The curatorial aims of the more publicized, star-studded half of Tate's 'Egg Live' programme seem confused and opportunistic by comparison, as if pieced together in response to a development department's fundraising coup rather than an artistic zeitgeist. Instead of artists whose works already span art forms and media, various Turner Prize winners have paired up with, or been paired up with, luminaries from the worlds of music and theatre such as Arvo Pärt, Peter Sellars and Jessye Norman. The partnerships operate with varying degrees of coherence and effectiveness. This strategy was reversed in the Barbican's recent 'Only Connect' series, whereby concert hall events spanning Jazz, Punk, the Classical avant-garde and dance were interpreted visually by artists, designers and filmmakers. Somewhat predictably, the visual arts were represented by famous 'young British artists': Sarah Lucas provided props for Michael Clark's dance troupe, and Jake and Dinos Chapman's came up with an almost fascistic aerobics video that acted as a backdrop for seminal punks WIRE. Neither was a collaboration as such; in both instances the artists' input was secondary, lending a sympathetic extra dimension to the performances. This level of involvement follows the precedent of artists commissioned by Rock acts to produce album covers, videos or concert sets - recent examples being John Currin for Pulp, Wolfgang Tillmans and Sam Taylor-Wood for the Pet Shop Boys and Damien Hirst for Blur. Conventionally - and this goes back to Peter Blake's and Richard Hamilton's album covers for The Beatles - artists and rock stars exchange different kinds of credibility in these arrangements: the one highbrow and exclusive, the other much broader and younger in appeal. Now though, 'young British artists', having outgrown the art world, and Rock bands of more or less 'alternative' persuasion, exist in a similar cultural sphere. When they come together in collaboration, the convergence of art forms and audiences is less dynamic than it once was.

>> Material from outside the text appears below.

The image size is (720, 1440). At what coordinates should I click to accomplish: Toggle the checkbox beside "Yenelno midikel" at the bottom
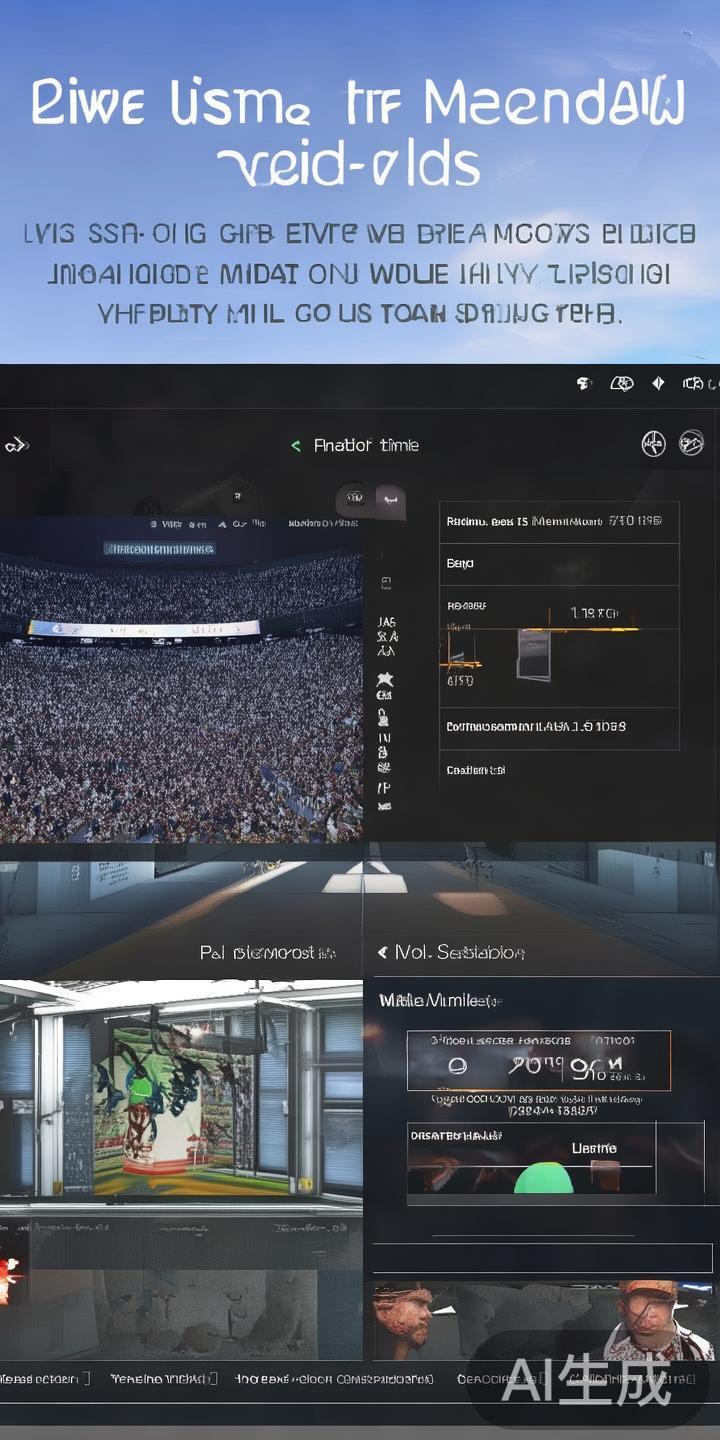(213, 1378)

In its place we're left with the acoustically poor and decidedly un-rock-and-roll spectacle of Nick Cave and PJ Harvey playing the Tate's Duveen Galleries and Turbine Hall, the environment cramping everyone's style. What next: Georg Baselitz at the Brixton Academy; Cindy Sherman at the Shepherds Bush Empire? Gigs in galleries, where visual art has no intrinsic role in the music, come across as little more than cynical, synergistic brand-building ploys on the part of art institutions and their corporate sponsors.